Below are records to give again exactly; omit each image they contain.

== Data to use

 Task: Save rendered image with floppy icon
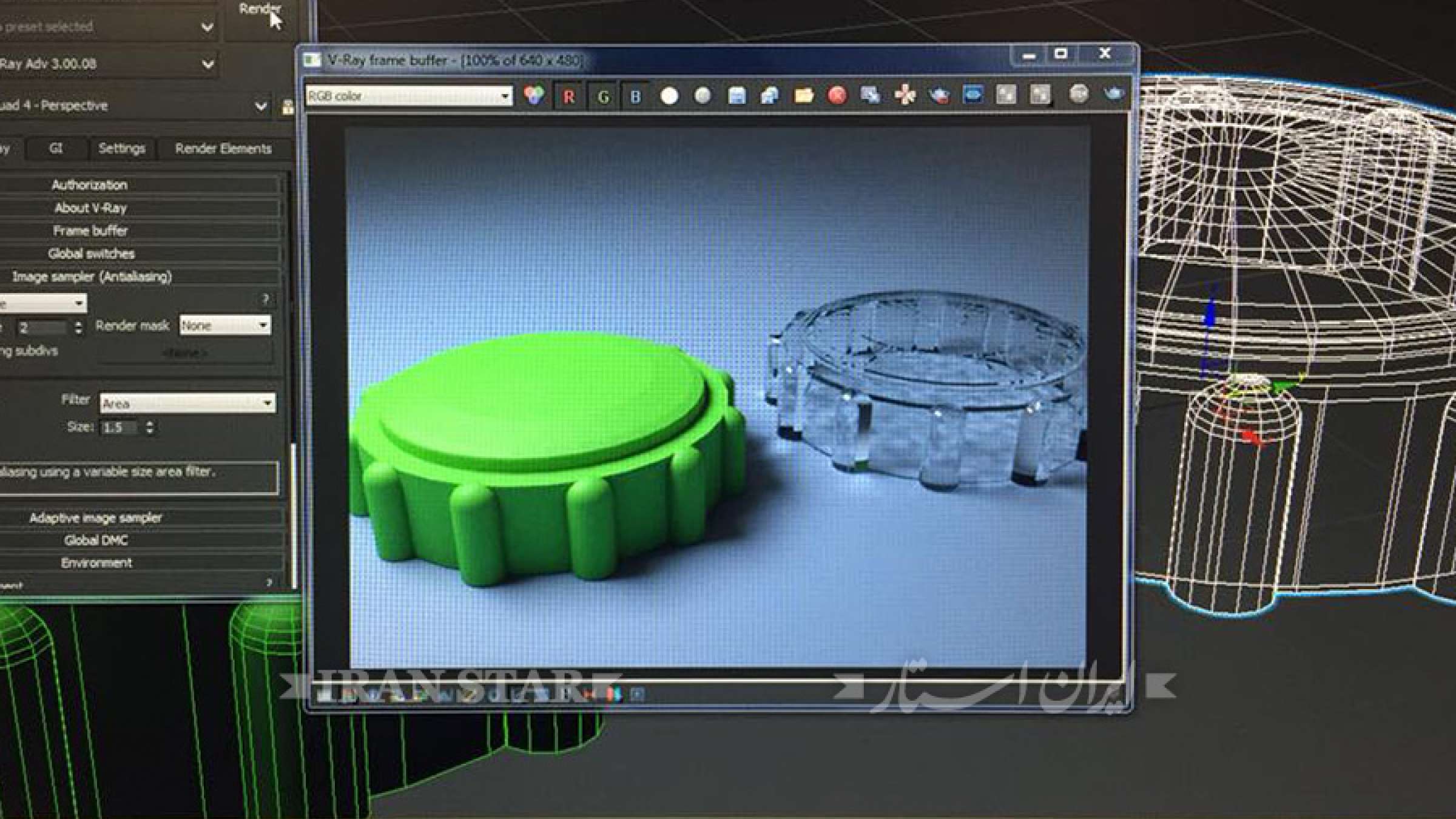[x=736, y=96]
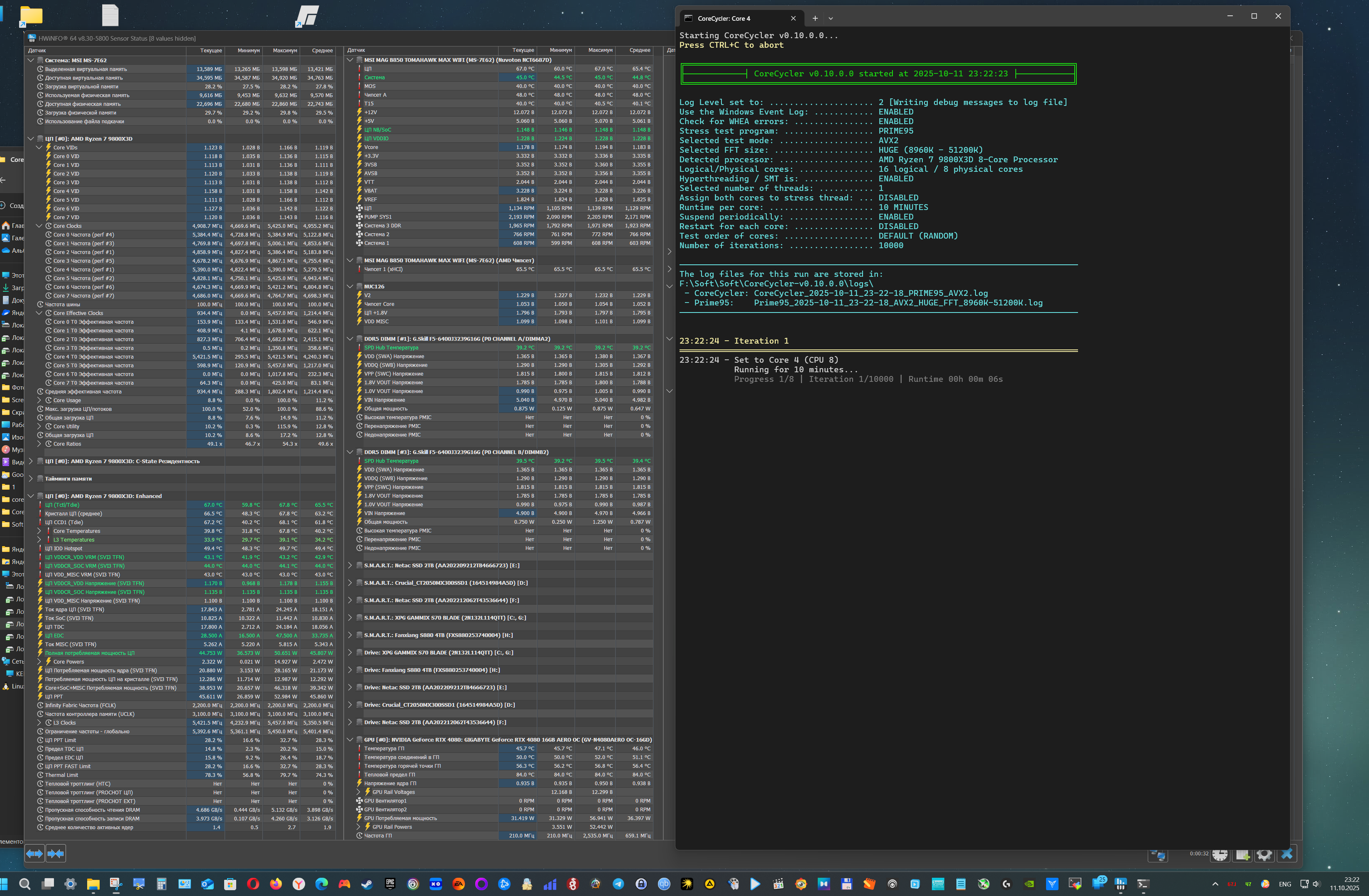This screenshot has height=896, width=1369.
Task: Click the shrink sensor columns arrows button
Action: (x=56, y=853)
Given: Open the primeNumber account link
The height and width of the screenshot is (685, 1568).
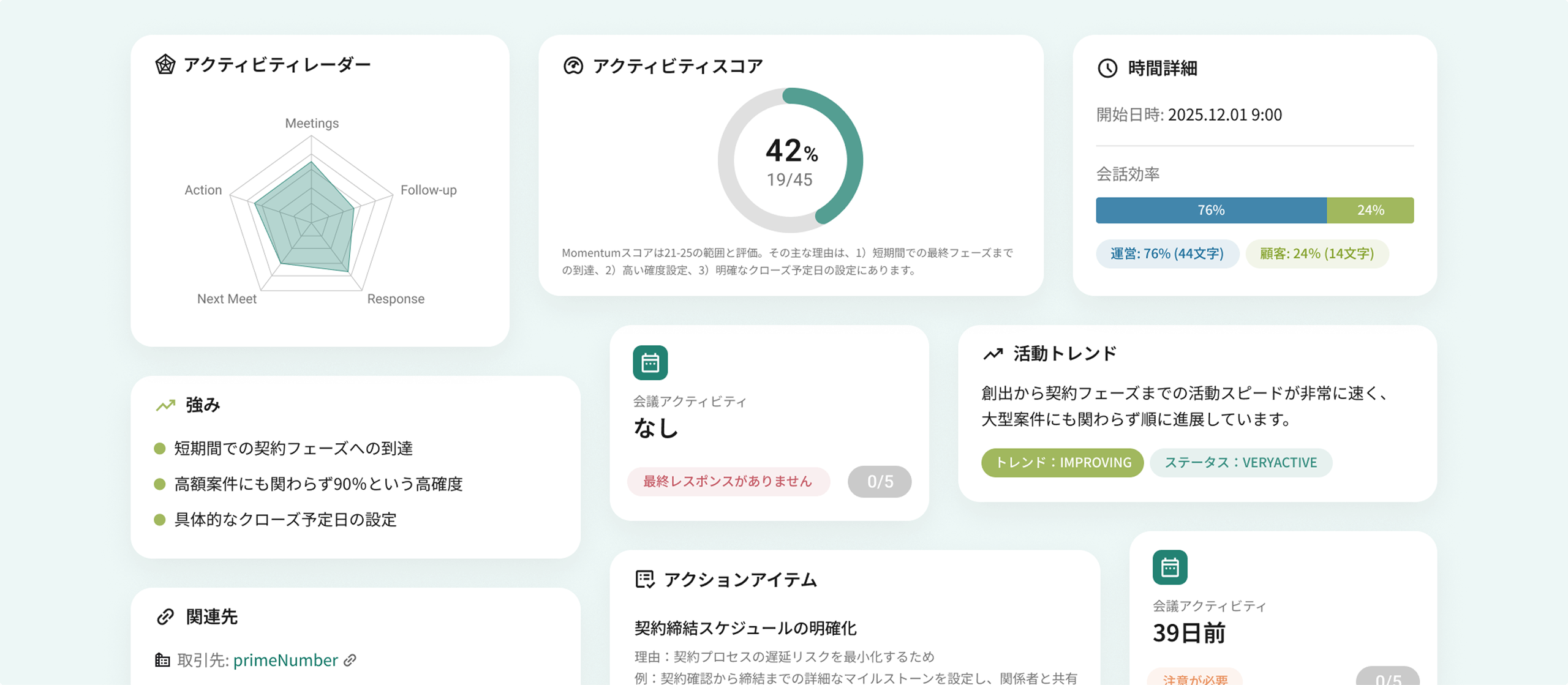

====

**Answer to this task**
 Task: Save rendered image with floppy icon
[x=736, y=96]
This screenshot has height=896, width=1369.
Task: Click the shrink sensor columns arrows button
Action: (x=56, y=853)
Given: Open the primeNumber account link
The height and width of the screenshot is (685, 1568).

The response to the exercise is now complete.